ところがごく稀に、その大難関をクリアした名作が生まれる。たとえば宝塚の「ベルサイユのばら」に、劇団☆新感線+パルコ共同プロデュースの「犬夜叉」。そして間違いなく「ミュージカル テニスの王子様」、通称「テニミュ」がこれに加わるだろう。原作の「テニスの王子様」は女性ファンが多いことで知られ、舞台版も確かに若い女性の観客が目立つ。だが“アイドル的な若い俳優が大勢出演してチケットが完売”していることを指して「テニミュ」を名作というのではない。
「テニミュ」がスタートしたのは2003年。年に2作、これまでに8作が上演されてきたが、その内容は試合が中心。これがクセ者で、コミックでスポーツの試合が描かれる場合、現実にはありえないスーパーテクニックが遠慮なく登場する。さらに、サーブを打つためにラケットを振り上げた一瞬や、相手からの返球を待つ数秒間に、前回の試合の屈辱、これまでの長く苦しい練習、先輩や後輩に言われた言葉、新たな不安や負けん気など大量の記憶や想いが、怒涛のようにフラッシュバックする。
だが「テニミュ」はこれらを、ちゃんと肉体化する。それを可能にしたのが、演出と振付を手がける上島雪夫だ。ダンサー、振付家として広く活躍し、ダンス的な身体の使い方、見せ方を熟知する上島を演出に起用したことが、おそらく「テニミュ」成功の第一要因だ。コミックならではのアクロバティックな数々の動きを、ミュージカルというくくりを武器に、軽やかに、ダイナミックに見せていく。空間の使い方もうまく、テニスコートの“こちら側”と“相手側”の転換や、冒頭に挙げたコミックならではの時間や空間の移動も、照明の当て方だけでスムーズに解決してしまう。セットの出し入れも含め、作品全体の動線が、ダンスのようになめらかなのだ。そのなめらかさを強力にサポートするのが、佐橋俊彦による音楽だ。そのシーンの空気を的確に表現し、さらに色濃くし、上島が描く「テニミュ」の動線にメリハリをつけていく。脚本も手がける三ツ矢雄二の歌詞もキャッチーで、あとあとまで耳に残る。

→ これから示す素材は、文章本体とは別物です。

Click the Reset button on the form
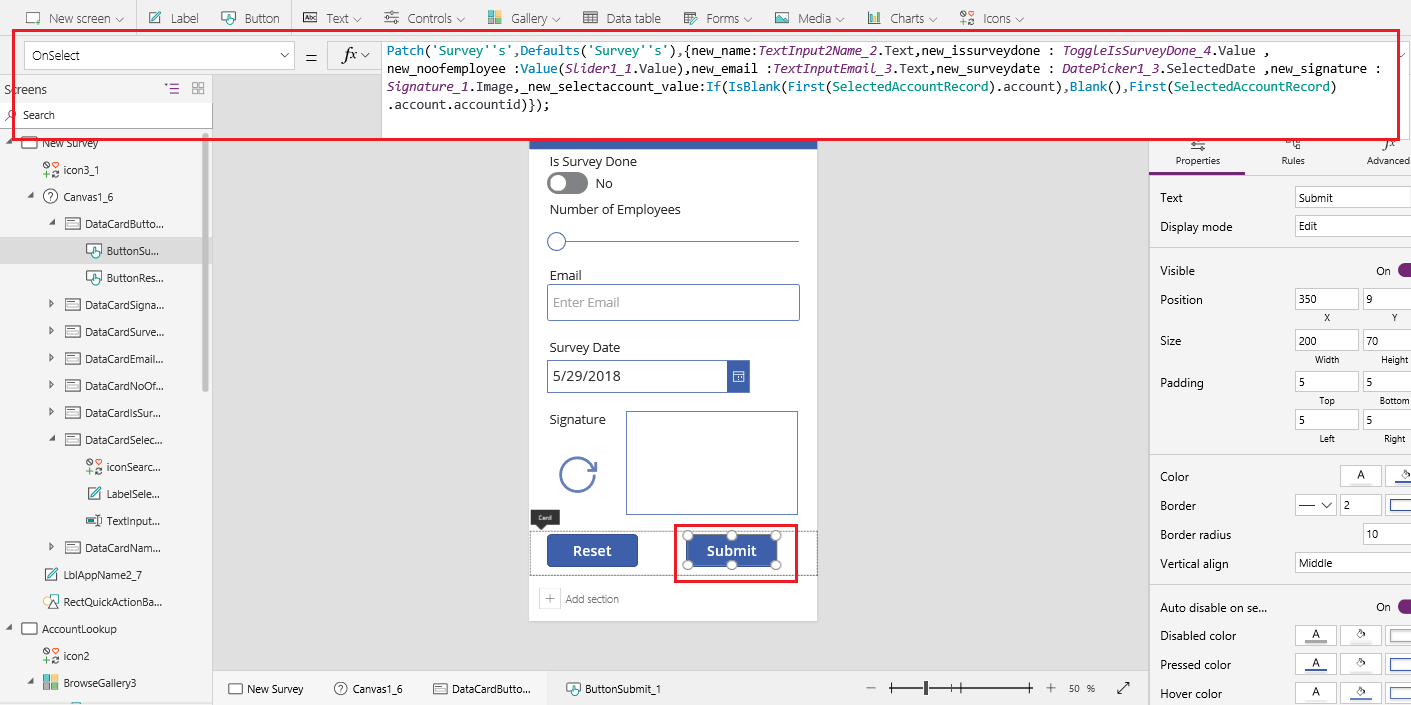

今回は、主人公の越前リョーマが所属する青春学園が、念願の全国大会に進出したものの、全国三連覇を目指す強豪・立海大付属を相手に苦戦を強いられ……というストーリー。青学メンバーのキャラクター、青学が関東大会で戦ったライバル校・六角中とのつながりなどは前半で駆け足気味に紹介され、初めて「テニミュ」を観る人は最初、それを追うのに精一杯になってしまうかもしれないが、後半の試合になってからが見どころだ。先に書いた“上質なミュージカル”としてのフォーメーションの美しさ、心地よいテンポが発揮され、ラストでは「続きが見たい」と思うはず。優れた原作あっての舞台化ではあるが、ここまで来れば「テニミュ」は「テニミュ」として確立していると言えるだろう。
いまや壮絶な倍率となったオーディションを勝ち抜いた出演者は、演技力や歌唱力は“まだこれから”レベルの人も少なくないが、そのひたむきさ、明るさが、部内の絆を絶対的な基盤とする「テニミュ」の世界観と重なる。何はともあれ、原作を、テニスをルールを、出演者を、ミュージカルを知らなくても楽しめる作品であることは、間違いない。
日本青年館での公演は25日(月)まで、メルパルクOSAKAでの大阪公演、今回がはじめてとなる香川公演、再び東京、名古屋へとまわる。